The National Institute of Standards and Technology (NIST) is clarifying its stance on SMS as a second authentication factor after calling it ‘deprecated’ in the public draft of its Digital Authentication Guideline. Having invited public comment, the organization evidently received a lot of feedback on this point, and it’s now seeking to ensure that stakeholders and other interested parties understand the matter clearly with a new blog post by Paul Grassi.

SMS Okay for 2FA Today, But Maybe Not Tomorrow: NISTWhile the organization agrees that “truly tying authentication to a physical device makes a real difference” in security, the issue with SMS authentication is that it isn’t always possible to tell whether a text is going to a physical phone or a computer, since messages can be sent as iMessages, Skype messages, and so on.

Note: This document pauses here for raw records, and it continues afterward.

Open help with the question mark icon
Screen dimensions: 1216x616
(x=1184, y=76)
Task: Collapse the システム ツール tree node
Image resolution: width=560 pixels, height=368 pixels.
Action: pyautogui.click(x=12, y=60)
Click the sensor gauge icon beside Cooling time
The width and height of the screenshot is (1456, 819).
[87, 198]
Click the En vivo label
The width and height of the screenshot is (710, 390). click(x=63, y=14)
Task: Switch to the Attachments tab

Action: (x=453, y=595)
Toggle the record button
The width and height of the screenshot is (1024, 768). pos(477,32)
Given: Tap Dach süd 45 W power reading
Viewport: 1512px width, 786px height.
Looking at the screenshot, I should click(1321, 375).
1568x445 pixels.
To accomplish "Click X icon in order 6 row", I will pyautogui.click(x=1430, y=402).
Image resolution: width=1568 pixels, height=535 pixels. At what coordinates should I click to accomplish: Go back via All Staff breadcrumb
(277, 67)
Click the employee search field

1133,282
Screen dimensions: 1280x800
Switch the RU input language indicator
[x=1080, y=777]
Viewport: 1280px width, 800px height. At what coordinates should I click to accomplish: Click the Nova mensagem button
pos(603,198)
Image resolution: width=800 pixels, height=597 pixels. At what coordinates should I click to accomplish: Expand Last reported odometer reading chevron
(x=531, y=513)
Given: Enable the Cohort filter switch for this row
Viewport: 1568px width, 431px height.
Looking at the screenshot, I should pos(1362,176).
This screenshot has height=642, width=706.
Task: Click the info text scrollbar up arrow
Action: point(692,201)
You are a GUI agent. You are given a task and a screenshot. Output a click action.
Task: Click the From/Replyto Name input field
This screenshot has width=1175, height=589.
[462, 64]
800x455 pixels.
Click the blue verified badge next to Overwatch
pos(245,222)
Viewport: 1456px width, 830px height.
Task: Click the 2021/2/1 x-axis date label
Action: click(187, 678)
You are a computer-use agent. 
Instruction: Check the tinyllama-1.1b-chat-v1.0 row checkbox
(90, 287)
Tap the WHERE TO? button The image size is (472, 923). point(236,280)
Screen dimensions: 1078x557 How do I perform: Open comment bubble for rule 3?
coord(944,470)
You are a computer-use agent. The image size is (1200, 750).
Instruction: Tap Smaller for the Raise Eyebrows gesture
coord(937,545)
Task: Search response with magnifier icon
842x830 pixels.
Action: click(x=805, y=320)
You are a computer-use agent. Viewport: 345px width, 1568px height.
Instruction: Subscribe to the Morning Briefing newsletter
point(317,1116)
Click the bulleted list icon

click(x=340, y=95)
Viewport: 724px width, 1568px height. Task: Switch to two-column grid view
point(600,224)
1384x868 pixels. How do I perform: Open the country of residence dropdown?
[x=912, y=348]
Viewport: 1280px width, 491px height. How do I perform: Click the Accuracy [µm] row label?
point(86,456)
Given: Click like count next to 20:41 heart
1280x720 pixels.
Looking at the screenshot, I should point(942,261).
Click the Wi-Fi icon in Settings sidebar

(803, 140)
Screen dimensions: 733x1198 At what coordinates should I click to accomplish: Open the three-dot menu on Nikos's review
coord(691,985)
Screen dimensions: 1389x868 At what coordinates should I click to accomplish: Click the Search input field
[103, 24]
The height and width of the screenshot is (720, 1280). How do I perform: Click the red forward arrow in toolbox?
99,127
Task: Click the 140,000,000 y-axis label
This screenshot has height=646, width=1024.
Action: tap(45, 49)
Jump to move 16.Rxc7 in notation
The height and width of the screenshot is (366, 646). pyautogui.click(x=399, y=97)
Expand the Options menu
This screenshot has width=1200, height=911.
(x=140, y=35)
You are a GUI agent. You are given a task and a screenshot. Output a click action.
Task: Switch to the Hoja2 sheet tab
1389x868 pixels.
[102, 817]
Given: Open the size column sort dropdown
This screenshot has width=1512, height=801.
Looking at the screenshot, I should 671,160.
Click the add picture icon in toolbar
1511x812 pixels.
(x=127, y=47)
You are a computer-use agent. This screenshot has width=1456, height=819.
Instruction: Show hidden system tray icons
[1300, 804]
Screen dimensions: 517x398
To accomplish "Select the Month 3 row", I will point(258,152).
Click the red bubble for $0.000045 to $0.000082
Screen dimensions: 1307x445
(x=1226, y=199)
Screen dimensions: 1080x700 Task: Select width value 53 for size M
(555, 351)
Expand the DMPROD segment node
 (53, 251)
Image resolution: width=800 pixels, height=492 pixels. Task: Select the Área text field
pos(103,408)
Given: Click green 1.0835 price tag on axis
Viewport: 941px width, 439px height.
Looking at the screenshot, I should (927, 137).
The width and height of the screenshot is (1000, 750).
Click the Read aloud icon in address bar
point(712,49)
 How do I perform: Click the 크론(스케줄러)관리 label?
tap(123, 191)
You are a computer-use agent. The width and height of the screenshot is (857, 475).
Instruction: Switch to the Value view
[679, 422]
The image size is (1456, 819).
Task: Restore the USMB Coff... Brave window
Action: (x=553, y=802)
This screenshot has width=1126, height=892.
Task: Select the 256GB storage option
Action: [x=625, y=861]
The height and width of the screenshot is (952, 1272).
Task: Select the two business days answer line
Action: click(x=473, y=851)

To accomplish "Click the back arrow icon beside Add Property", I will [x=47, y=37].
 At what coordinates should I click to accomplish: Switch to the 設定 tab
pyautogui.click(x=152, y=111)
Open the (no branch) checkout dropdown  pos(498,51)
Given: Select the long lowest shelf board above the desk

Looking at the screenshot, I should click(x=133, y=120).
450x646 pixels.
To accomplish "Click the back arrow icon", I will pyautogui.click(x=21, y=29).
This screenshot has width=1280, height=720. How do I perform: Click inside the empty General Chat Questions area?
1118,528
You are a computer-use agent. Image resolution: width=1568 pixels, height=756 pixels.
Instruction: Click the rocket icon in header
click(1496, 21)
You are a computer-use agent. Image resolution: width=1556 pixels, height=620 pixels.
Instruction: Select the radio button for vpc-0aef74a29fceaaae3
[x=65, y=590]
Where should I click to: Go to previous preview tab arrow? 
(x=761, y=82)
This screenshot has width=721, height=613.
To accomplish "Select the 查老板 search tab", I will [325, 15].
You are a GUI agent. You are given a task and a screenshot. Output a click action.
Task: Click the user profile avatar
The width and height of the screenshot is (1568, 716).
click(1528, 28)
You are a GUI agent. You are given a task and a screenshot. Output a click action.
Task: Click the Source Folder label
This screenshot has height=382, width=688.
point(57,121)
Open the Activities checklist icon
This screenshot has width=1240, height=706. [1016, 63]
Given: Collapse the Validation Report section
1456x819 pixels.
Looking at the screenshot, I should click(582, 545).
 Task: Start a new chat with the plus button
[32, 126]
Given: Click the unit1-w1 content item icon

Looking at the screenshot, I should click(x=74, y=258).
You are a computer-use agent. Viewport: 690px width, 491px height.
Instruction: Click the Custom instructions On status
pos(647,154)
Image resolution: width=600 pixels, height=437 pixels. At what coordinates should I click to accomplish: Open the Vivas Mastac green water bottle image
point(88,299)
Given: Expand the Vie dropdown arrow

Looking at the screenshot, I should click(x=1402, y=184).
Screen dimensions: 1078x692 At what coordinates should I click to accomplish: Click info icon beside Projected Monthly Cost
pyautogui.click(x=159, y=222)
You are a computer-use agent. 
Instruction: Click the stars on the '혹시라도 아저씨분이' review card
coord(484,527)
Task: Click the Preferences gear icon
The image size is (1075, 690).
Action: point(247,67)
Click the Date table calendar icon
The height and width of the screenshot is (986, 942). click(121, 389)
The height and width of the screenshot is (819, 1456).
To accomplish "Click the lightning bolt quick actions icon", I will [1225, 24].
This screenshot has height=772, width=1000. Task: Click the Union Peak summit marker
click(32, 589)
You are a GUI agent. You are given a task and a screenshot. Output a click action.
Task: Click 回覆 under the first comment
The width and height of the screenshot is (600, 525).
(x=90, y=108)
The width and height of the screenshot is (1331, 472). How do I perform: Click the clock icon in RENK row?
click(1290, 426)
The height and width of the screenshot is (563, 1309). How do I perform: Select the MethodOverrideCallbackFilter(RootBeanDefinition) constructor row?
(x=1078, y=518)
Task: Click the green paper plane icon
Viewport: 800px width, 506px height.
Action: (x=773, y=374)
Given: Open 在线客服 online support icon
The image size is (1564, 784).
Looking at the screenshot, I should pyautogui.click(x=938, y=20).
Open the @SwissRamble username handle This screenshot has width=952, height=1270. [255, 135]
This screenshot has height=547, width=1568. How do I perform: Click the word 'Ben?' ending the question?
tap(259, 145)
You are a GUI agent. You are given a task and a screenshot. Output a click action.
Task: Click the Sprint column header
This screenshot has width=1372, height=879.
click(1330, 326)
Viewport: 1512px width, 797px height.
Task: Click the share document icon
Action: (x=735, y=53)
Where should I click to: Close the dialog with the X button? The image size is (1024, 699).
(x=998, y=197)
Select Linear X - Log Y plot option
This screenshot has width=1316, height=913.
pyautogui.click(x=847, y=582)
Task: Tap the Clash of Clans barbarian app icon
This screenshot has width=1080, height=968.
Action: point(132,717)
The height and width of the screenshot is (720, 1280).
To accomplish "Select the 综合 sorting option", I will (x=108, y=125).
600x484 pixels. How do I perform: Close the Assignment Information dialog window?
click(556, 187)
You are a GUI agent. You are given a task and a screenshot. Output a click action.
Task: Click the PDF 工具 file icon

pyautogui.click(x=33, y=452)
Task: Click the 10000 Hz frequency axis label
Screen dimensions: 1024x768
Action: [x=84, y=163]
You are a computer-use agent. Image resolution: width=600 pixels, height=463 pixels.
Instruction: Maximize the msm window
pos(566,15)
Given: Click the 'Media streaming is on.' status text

NIST is advocating for federal agencies to verify that phone numbers are actually linked to physical phones, but right now such regulation isn’t in place.

Even when it can be verified that an SMS is being sent to a physical device, Grassi says that “security researchers have demonstrated the increasing success (read: lower cost in time and effort and higher success rates) of redirecting or intercepting SMS messages en masse.” In other words, there’s substantial risk that a text can be intercepted even when a recipient’s device hasn’t been stolen.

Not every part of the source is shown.